La aspiración es no  fallarle a un destino tan bello, exigente, creativo, “trasnochador y moreno”. Y el ideal es lograr que siempre que nos lean, los lectores se queden con algo positivo en su disco duro.

Una pintura está terminada cuando  el espectador la aprecia, dicen los máistros de obra. Y los de pintura, como Picasso. De igual manera, uno se gradúa de periodista cuando lo leen,  oyen, ven. 

Si el tiempo es oro, hacérselo perder a quienes nos gradúan de periodistas,  sería un pecado mortal que amerita paila mocha.

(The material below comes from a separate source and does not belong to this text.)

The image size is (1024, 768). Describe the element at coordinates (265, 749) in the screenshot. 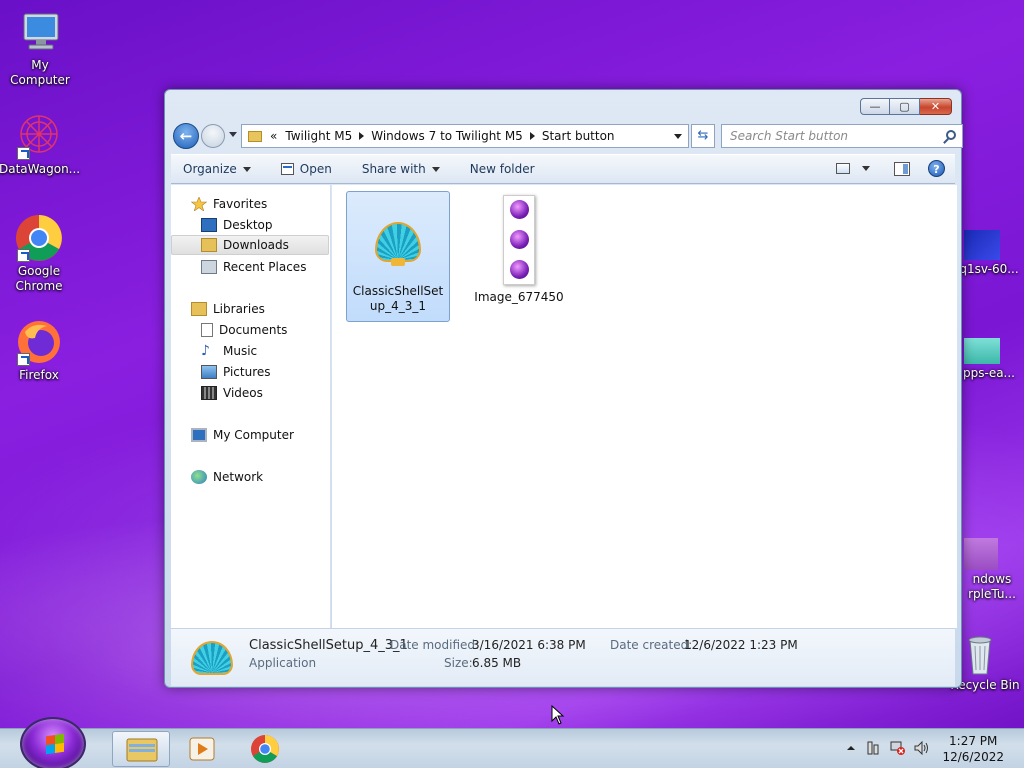

I see `taskbar-chrome-button` at that location.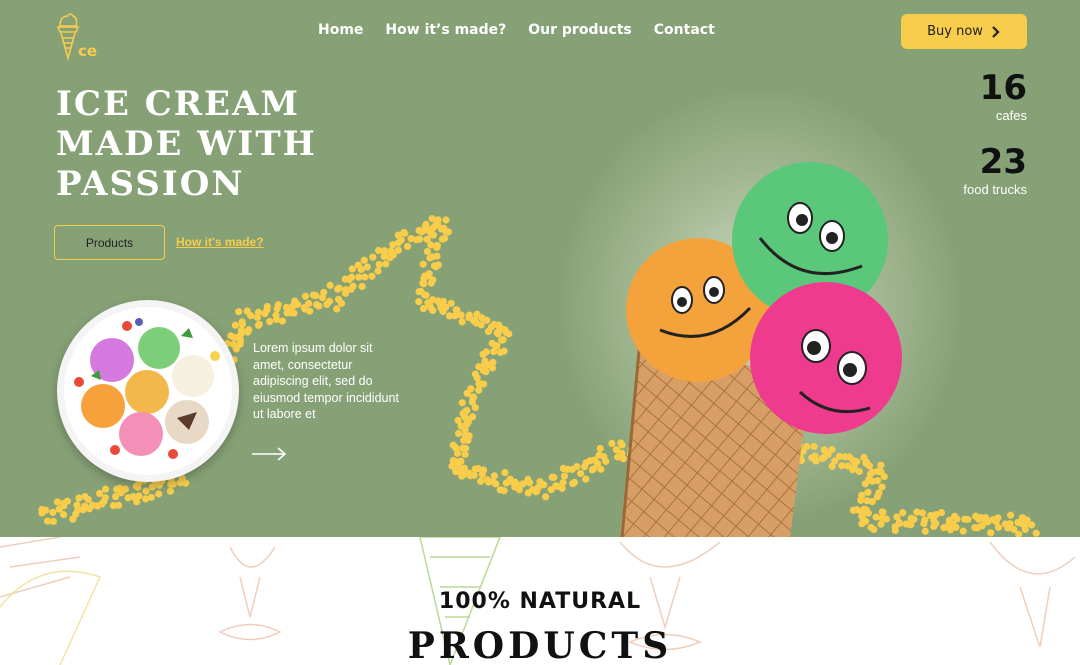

En mi caso, lo único que me choca de este destino, como le decía mi madre a los oficios, es no haberlo hecho mejor.

A estas alturas del partido de mis días, le pongo el desaparecido papel carbón, a lo dicho por don Luis María Ansón, exdirector de la agencia española Efe, donde alguna vez hice turnos de fin de semana: “Hago periodismo para ser querido, no odiado”. 

Algo parecido dijo un señor que redactaba muy bien, García Márquez:  “Escribo para que los amigos me quieran más”.

Como no amar un trabajo que nos plantea a cada paso este reto, regalo del mismo Nobel: “Ser buen escritor consiste en escribir una línea y obligar al lector a leer la siguiente”.  El camello es lograrlo.

Oscar Domínguez: Columnista, periodista y aplastateclas

No ha sido mi empeño cambiar el mundo con mis ideas que son más bien pocas, amén de comunes y silvestres. Es más, son casi obvias. Mi autor de cabecera es Perogrullo. Me contento con haber  trabajado para mantener bien informados a los inquilinos de este pícaro mundo.

(A propósito, la primera noticia que recuerdo haber oído, se le escuché en Santa Bárbara, Antioquia, a mi abuela, Amalita Calle Botero, de Jericó: “El mundo se va a acabar”. La segund, también tomada de la radio, se la oi a mi tía Débora: “Echandía va pa Palacio”. Me demoré algunas décadas para descubrir que  la tia lo decía el 9 de abril de 1948 en pleno bogotazo). 

Ahora, si además de informarle a la parroquia le he suministrado elementos para interpretar nuestra descuadernada realidad, no me pongo bravo.

También me halaga pensar que he divertido a quienes me leen para sacarle partido al payaso que llevo en procesión por dentro.